◆ Work to complete: Every entry must be duplicated precisely as written.

Saved data entries:

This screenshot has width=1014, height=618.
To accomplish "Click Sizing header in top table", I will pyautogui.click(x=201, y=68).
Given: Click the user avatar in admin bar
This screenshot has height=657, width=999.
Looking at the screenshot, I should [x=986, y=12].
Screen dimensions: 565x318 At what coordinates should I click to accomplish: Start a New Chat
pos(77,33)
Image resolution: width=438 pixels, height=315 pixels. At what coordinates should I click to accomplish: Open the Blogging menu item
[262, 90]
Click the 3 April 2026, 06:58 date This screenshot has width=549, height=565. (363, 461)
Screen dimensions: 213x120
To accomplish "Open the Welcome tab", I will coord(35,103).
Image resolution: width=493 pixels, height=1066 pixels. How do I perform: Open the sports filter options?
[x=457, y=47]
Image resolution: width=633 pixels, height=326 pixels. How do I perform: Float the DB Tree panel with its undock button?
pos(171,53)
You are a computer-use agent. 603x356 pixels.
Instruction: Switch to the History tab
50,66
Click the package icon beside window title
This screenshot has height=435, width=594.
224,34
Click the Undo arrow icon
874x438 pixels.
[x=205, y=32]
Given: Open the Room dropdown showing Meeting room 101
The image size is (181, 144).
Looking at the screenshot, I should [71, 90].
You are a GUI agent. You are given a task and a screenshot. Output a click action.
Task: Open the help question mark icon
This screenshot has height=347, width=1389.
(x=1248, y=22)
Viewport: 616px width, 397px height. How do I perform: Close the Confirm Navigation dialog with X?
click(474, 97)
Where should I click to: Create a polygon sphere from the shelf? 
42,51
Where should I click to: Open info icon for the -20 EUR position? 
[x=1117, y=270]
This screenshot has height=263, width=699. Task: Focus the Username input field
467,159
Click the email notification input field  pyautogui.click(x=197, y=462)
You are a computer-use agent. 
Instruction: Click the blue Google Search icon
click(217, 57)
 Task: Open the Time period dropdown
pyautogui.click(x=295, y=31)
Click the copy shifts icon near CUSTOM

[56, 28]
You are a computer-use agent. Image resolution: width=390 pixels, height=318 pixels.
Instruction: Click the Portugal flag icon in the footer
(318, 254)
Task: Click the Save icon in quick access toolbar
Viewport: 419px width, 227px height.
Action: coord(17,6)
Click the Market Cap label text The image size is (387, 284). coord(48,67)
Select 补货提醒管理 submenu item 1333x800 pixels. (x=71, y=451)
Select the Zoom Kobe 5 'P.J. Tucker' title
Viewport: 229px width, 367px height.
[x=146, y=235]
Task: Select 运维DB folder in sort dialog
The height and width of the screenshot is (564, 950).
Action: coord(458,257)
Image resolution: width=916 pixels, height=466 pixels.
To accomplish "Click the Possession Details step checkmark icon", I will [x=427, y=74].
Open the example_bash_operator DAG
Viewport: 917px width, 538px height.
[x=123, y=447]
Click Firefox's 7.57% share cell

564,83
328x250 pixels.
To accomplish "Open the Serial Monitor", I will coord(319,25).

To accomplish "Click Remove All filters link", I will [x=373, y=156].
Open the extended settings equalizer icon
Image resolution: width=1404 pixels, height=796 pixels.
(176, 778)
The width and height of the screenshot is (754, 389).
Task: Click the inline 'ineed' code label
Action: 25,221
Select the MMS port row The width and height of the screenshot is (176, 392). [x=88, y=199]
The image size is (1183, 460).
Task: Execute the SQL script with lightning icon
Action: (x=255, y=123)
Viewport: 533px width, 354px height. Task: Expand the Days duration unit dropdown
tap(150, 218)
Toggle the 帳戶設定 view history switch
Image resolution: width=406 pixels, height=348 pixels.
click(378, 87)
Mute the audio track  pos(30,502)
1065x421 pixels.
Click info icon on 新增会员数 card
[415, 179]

◆ Exercise solution:
This screenshot has width=1014, height=618.
To accomplish "Click Sizing header in top table", I will pyautogui.click(x=201, y=68).
Given: Click the user avatar in admin bar
This screenshot has height=657, width=999.
Looking at the screenshot, I should [x=986, y=12].
Screen dimensions: 565x318 At what coordinates should I click to accomplish: Start a New Chat
pos(77,33)
Image resolution: width=438 pixels, height=315 pixels. At what coordinates should I click to accomplish: Open the Blogging menu item
[262, 90]
Click the 3 April 2026, 06:58 date This screenshot has width=549, height=565. (363, 461)
Screen dimensions: 213x120
To accomplish "Open the Welcome tab", I will coord(35,103).
Image resolution: width=493 pixels, height=1066 pixels. How do I perform: Open the sports filter options?
[x=457, y=47]
Image resolution: width=633 pixels, height=326 pixels. How do I perform: Float the DB Tree panel with its undock button?
pos(171,53)
You are a computer-use agent. 603x356 pixels.
Instruction: Switch to the History tab
50,66
Click the package icon beside window title
This screenshot has height=435, width=594.
224,34
Click the Undo arrow icon
874x438 pixels.
[x=205, y=32]
Given: Open the Room dropdown showing Meeting room 101
The image size is (181, 144).
Looking at the screenshot, I should [71, 90].
You are a GUI agent. You are given a task and a screenshot. Output a click action.
Task: Open the help question mark icon
This screenshot has height=347, width=1389.
(x=1248, y=22)
Viewport: 616px width, 397px height. How do I perform: Close the Confirm Navigation dialog with X?
click(474, 97)
Where should I click to: Create a polygon sphere from the shelf? 
42,51
Where should I click to: Open info icon for the -20 EUR position? 
[x=1117, y=270]
This screenshot has height=263, width=699. Task: Focus the Username input field
467,159
Click the email notification input field  pyautogui.click(x=197, y=462)
You are a computer-use agent. 
Instruction: Click the blue Google Search icon
click(217, 57)
 Task: Open the Time period dropdown
pyautogui.click(x=295, y=31)
Click the copy shifts icon near CUSTOM

[56, 28]
You are a computer-use agent. Image resolution: width=390 pixels, height=318 pixels.
Instruction: Click the Portugal flag icon in the footer
(318, 254)
Task: Click the Save icon in quick access toolbar
Viewport: 419px width, 227px height.
Action: coord(17,6)
Click the Market Cap label text The image size is (387, 284). coord(48,67)
Select 补货提醒管理 submenu item 1333x800 pixels. (x=71, y=451)
Select the Zoom Kobe 5 'P.J. Tucker' title
Viewport: 229px width, 367px height.
[x=146, y=235]
Task: Select 运维DB folder in sort dialog
The height and width of the screenshot is (564, 950).
Action: coord(458,257)
Image resolution: width=916 pixels, height=466 pixels.
To accomplish "Click the Possession Details step checkmark icon", I will [x=427, y=74].
Open the example_bash_operator DAG
Viewport: 917px width, 538px height.
[x=123, y=447]
Click Firefox's 7.57% share cell

564,83
328x250 pixels.
To accomplish "Open the Serial Monitor", I will coord(319,25).

To accomplish "Click Remove All filters link", I will [x=373, y=156].
Open the extended settings equalizer icon
Image resolution: width=1404 pixels, height=796 pixels.
(176, 778)
The width and height of the screenshot is (754, 389).
Task: Click the inline 'ineed' code label
Action: 25,221
Select the MMS port row The width and height of the screenshot is (176, 392). [x=88, y=199]
The image size is (1183, 460).
Task: Execute the SQL script with lightning icon
Action: (x=255, y=123)
Viewport: 533px width, 354px height. Task: Expand the Days duration unit dropdown
tap(150, 218)
Toggle the 帳戶設定 view history switch
Image resolution: width=406 pixels, height=348 pixels.
click(378, 87)
Mute the audio track  pos(30,502)
1065x421 pixels.
Click info icon on 新增会员数 card
[415, 179]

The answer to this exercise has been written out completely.